Re: number of questions in a round. The team always stress that they take the greatest care so that all the contenders in the same show, if they answer every question just as quickly, should theoretically get through the same amount of questions. Yes, I know that Jesse's was exceptional, but the team try to be very meticulous about it.

Do people specifically pick subjects that they think will give them short questions ? Maybe some people do. Personally I was more worried about picking things which I already had some written sources of information about so that I wouldn't have to buy a ton of new books, and which I would be happy to live, breathe and sleep for weeks at a time.


Will Jones said...

Thanks for your answer about your specialist subject. I hope you'll get to tackle it at some stage as it seems a bit of a waste to revise something and not be tested on it.

Regarding the passes discussion, as far as I was aware, if a contestant says something that is in effect a pass, it is counted as such. I don't know how strict/lax this rule is, but I think if you were to say something utterly implausible, they may count it as a pass and/or ask for the response to be re-recorded as one. I can also imagine the rules might get bent on celebrity shows.

DrTim said...

Thanks guys! Interesting stuff. I'm pretty sure I have seen contestants just saying a junk answer and there being no problem?

TIP: It's pretty well known that the guys who invented Trivial Pursuit wrote a lot of the questions in Spain so if in doubt answer Spain to the Geography questions. And I personally answer Mark Twain to any pesky Arts & Literature questions.

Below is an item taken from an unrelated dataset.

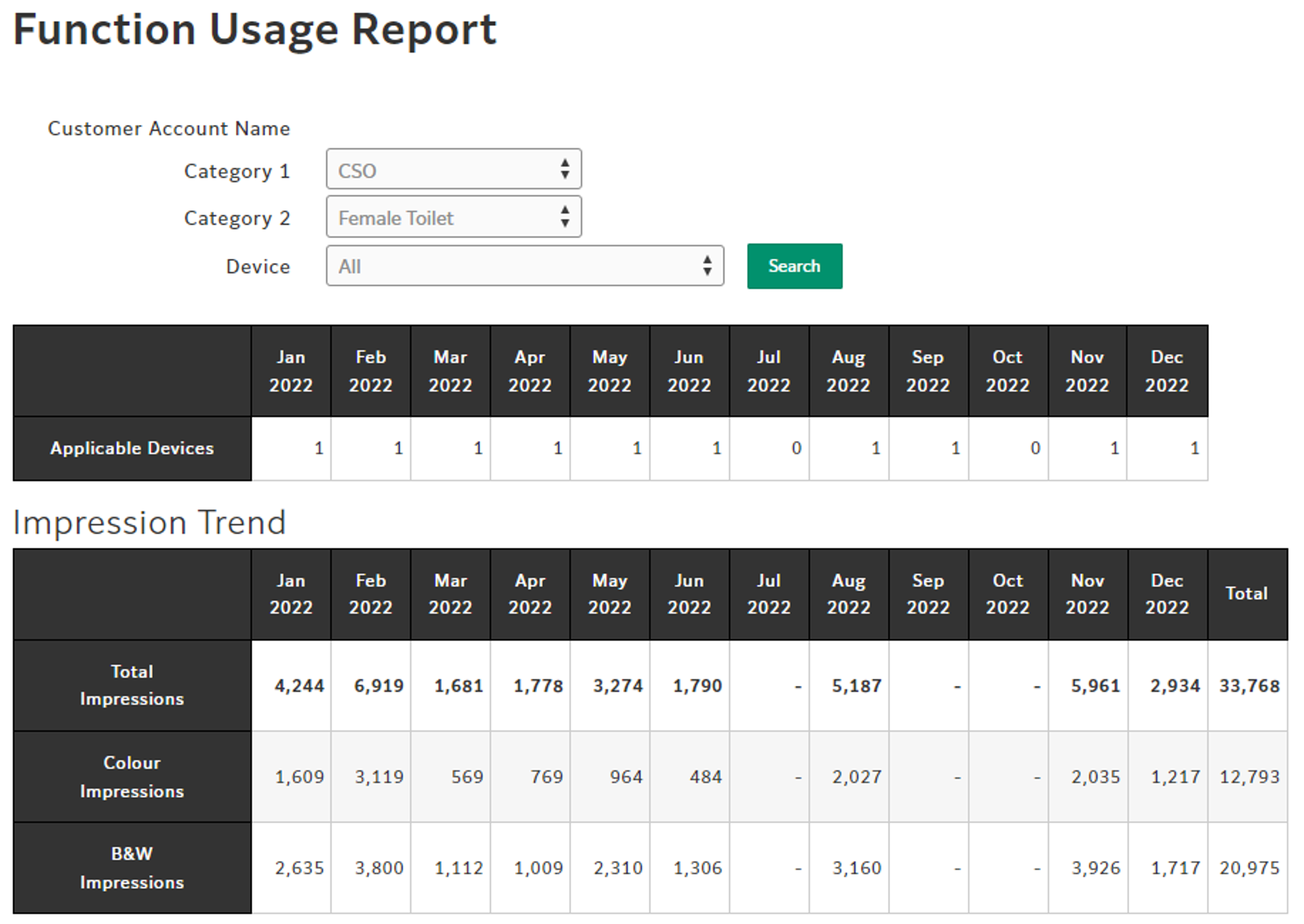Select the B&W Impressions row header
This screenshot has height=924, width=1304.
click(132, 868)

Now I feel like a Cheese Sandwich :)

Londinius said...

Hi Dr. Tim

Your post puts me in mind of a tactic my Thursday night team uses for questions about Wales. If you're asked a Geography question about Wales and you don't actually know the answer, we always answer Llandudno for North Wales, and Merthyr Tydfil for everywhere else. Its brought us a surprisingly good haul of points over the years !

LisaH said...

"Personally I was more worried about picking things which I already had some written sources of information about so that I wouldn't have to buy a ton of new books...."
I deliberately chose a subject I had seen a set of books advertised for, to give me a justification for buying them!